O Hospital Pronto-Socorro Municipal Mário Pinotti (PSM da 14), em Belém, foi reinaugurado há menos de 2 meses. Entretanto, continua alvo de reclamações. A unidade não consegue fazer um atendimento eficiente.
Paulo Ronaldo, estudante do ensino médio, é uma das vítimas dessa situação. Com apenas 25 anos, na quarta-feira (20), ele começou a sentir que seu corpo estava perdendo os movimentos. A família imediatamente o levou para o PSM da 14. Porém, no local, Paulo recebeu apenas duas medicações- uma delas um analgésico-, e foi liberado.

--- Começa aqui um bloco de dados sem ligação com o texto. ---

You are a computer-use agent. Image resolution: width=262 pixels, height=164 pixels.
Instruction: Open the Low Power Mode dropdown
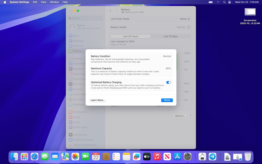[185, 19]
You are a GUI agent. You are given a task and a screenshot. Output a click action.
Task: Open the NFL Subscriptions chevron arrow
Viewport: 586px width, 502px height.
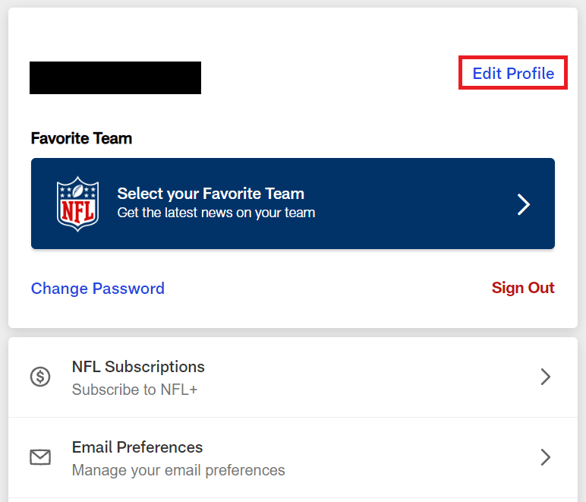545,377
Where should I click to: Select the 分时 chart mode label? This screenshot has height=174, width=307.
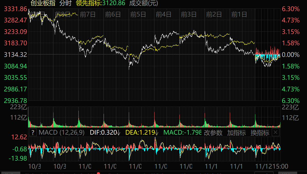66,3
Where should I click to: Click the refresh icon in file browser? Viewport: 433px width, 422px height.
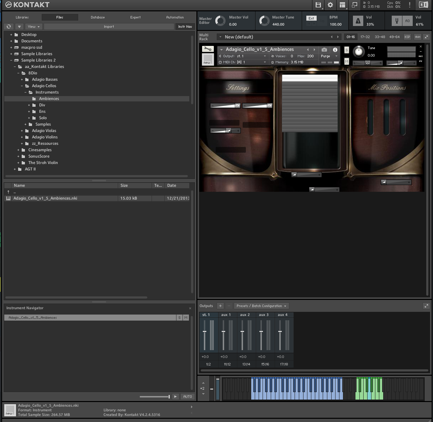point(9,27)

No dia seguinte voltou a sentir os mesmos sintomas. Novamente, a família levou o paciente para o PSM da 14. Paulo chegou ao hospital por volta das 17h. Entretanto, ficou esperando em uma cadeira de rodas até 22h, segundo sua sobrinha, a estudante Jéssica Morieta (27).
EXAME
Nesse período, seu estado de saúde foi se agravando. Além da paralisia parcial, passou a perder a lucidez. “Ele já está delirando. Porém, nada é resolvido. Nenhum exame foi feito. A gente fica no desespero e não sabe nem o que ele tem”, desabafa Jéssica Morieta. A estudante afirma que foi reclamar da situação para uma enfermeira, mas recebeu uma resposta dura. “Ela me disse que tinha gente em estado pior, que já estava esperando no corredor há 3 dias”, afirma.
Apenas por volta das 10h de ontem, a família foi avisada de que Paulo faria uma tomografia. “Só o que fizeram foi maquiar o PSM. Muitas pessoas estão passando pelo mesmo que a gente”, afirma Jéssica. A Secretaria Municipal de Saúde foi procurada, mas não se manifestou até o fechamento desta edição.
PSM da 14
O atendimento de urgência e emergência no PSM da 14 foi retomado no dia 16 de março deste ano. Entretanto, a sua reinauguração ocorreu no dia 25 de fevereiro. Já o atendimento parcial iniciou no dia 2 de março. Antes disso, o PSM ficou fechado durante 8 meses em uma reforma de R$ 15 milhões, após incêndio que atingiu o prédio em 25 de junho de 2015. Três pessoas morreram por causa da tragédia.